Kısaca toparlayacak olursak Fenerbahçe Beko maçının ilk yarısı ve Lietkabelis maçları hariç Beşiktaş sezona iyi bir başlangıç yaptı demek yanlış olmaz. Türk Telekom gibi sezonun önemli ekiplerinden biri mağlup edildi, Mersin deplasmanı kayıpsız geçildi ve London Lions karşısında sorun yaşanmadı. Özellikle EuroCup’ta oynanacak karşılaşmaların önemi çok yüksek. Bu noktalarda alınabilecek hesapta olmayan mağlubiyetler sezonun ilerleyen kısımlarında çok can yakabilir.
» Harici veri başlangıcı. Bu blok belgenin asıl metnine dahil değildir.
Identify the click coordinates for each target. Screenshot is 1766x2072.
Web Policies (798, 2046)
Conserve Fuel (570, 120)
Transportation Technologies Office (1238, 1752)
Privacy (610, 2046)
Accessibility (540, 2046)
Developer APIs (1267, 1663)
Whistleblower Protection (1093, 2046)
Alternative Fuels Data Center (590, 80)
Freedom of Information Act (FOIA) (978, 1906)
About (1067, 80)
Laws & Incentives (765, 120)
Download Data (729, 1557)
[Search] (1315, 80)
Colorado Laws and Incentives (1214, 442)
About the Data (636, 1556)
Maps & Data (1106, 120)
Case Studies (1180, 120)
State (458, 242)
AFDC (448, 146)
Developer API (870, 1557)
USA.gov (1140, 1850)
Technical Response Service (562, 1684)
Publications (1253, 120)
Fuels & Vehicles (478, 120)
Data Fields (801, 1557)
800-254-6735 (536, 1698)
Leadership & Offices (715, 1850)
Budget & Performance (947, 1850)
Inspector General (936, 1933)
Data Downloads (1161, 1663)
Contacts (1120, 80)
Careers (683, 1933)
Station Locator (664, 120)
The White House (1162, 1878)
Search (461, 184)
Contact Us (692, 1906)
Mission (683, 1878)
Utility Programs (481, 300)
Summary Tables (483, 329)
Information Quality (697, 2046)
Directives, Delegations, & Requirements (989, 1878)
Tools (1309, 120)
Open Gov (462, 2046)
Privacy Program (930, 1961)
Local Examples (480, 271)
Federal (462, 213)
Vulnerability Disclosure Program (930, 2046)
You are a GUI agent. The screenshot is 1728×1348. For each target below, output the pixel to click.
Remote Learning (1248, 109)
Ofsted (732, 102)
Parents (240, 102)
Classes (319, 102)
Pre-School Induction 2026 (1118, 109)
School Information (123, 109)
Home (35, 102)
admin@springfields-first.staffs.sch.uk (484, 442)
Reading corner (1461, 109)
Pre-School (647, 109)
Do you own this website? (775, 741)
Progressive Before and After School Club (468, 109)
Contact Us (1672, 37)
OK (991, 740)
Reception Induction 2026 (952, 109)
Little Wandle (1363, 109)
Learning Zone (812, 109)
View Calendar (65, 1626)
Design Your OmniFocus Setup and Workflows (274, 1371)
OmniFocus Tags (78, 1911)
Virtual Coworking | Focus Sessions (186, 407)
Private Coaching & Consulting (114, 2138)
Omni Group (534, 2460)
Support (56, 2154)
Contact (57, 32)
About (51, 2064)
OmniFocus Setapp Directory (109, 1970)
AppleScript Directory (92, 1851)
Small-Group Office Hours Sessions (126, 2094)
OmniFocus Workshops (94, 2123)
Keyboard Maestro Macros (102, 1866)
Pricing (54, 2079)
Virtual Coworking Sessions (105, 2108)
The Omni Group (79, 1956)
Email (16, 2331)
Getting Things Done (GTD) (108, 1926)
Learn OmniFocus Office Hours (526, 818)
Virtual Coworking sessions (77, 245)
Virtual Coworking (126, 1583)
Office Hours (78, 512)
Dolayısıyla Avrupa’da kayıpların minimumda tutulması şart. EuroLeague fırsatının bu kadar yakın olduğu bir sezonda camianın tüm paydaşlarıyla birlikte konsantrasyonunun en üst seviyede olmasına ihtiyaç var. Dusan Alimpjevic ve öğrencileri bunu fazlasıyla hak ediyor.